Walking through the door is often the hardest part. But showing up keeps the habit intact. It reinforces identity. And more often than not, you leave feeling better than when you arrived.
2. Communicate
When I arrived, I told my Exercise Physiologist exactly where I was at that day: stressed, not sleeping optimally, managing a migraine, and preparing for a long run the next morning.
This is critical.
Your workout is not performed in isolation. Sleep, stress, pain, training volume, and life circumstances all influence how your body responds to exercise. The more your Exercise Physiologist understands your current state, the more precisely they can guide the session.
Communication isn’t a sign of weakness. It’s a prerequisite for intelligent training.
3. Modulate
At Discover Strength, intensity matters. Training to muscle failure is foundational to productive strength training. But intensity is not rigid. It’s adjusted strategically.
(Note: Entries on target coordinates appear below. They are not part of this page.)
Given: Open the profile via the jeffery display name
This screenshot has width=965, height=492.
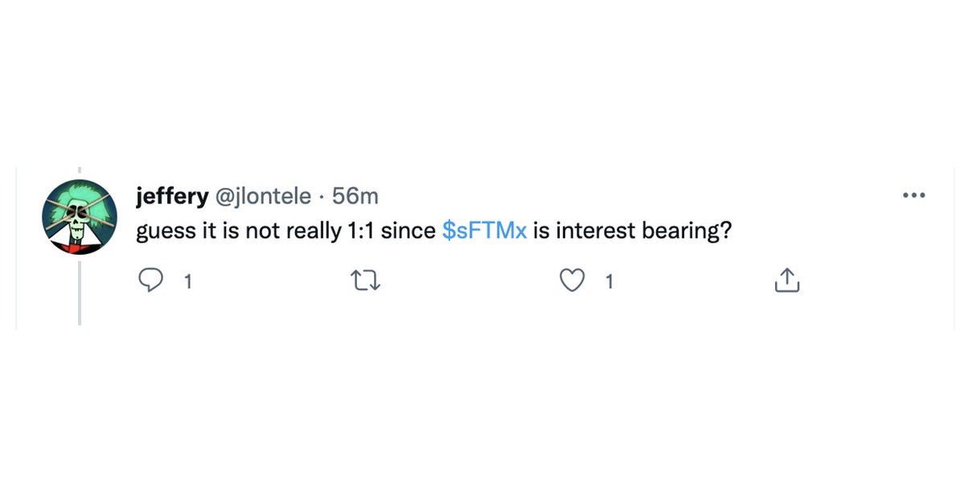Looking at the screenshot, I should [172, 195].
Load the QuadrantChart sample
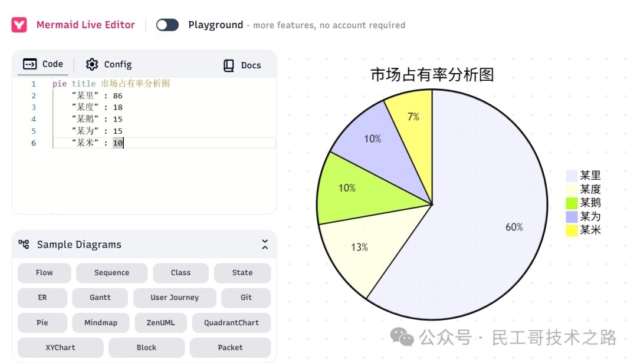 click(231, 323)
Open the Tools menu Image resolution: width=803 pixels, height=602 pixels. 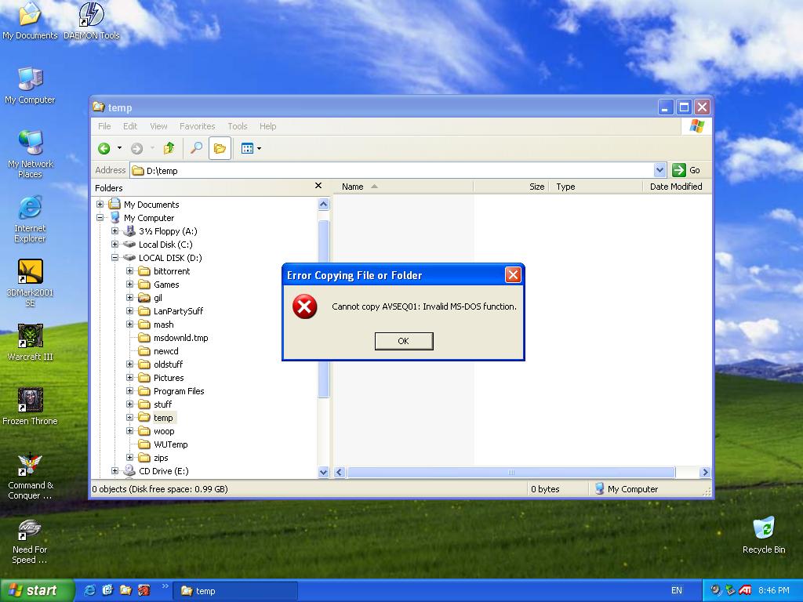237,126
In this case, we modulated the session. Lower-body exercises were reduced in intensity. We still performed them, but we did not push to the point of muscle failure. Upper-body exercises were trained hard, and after each movement there was a check-in—sometimes even during the set—to ensure the stimulus was appropriate.
That’s modulation.
We meet you where you are. Not where you were last week. Not where you wish you were. Where you are today.
Progress Doesn’t Require Perfection
I’ve never regretted a workout. And that session was exactly what I needed.
The lesson isn’t about one workout. It’s about your next one.
You don’t need perfect sleep.
You don’t need a stress-free day.
You don’t need everything to align.
You need three things:
Show up. Communicate. Modulate.
When you do, you give yourself the opportunity to make progress—no matter the circumstances. And over time, that consistency is what drives meaningful, measurable results. being together).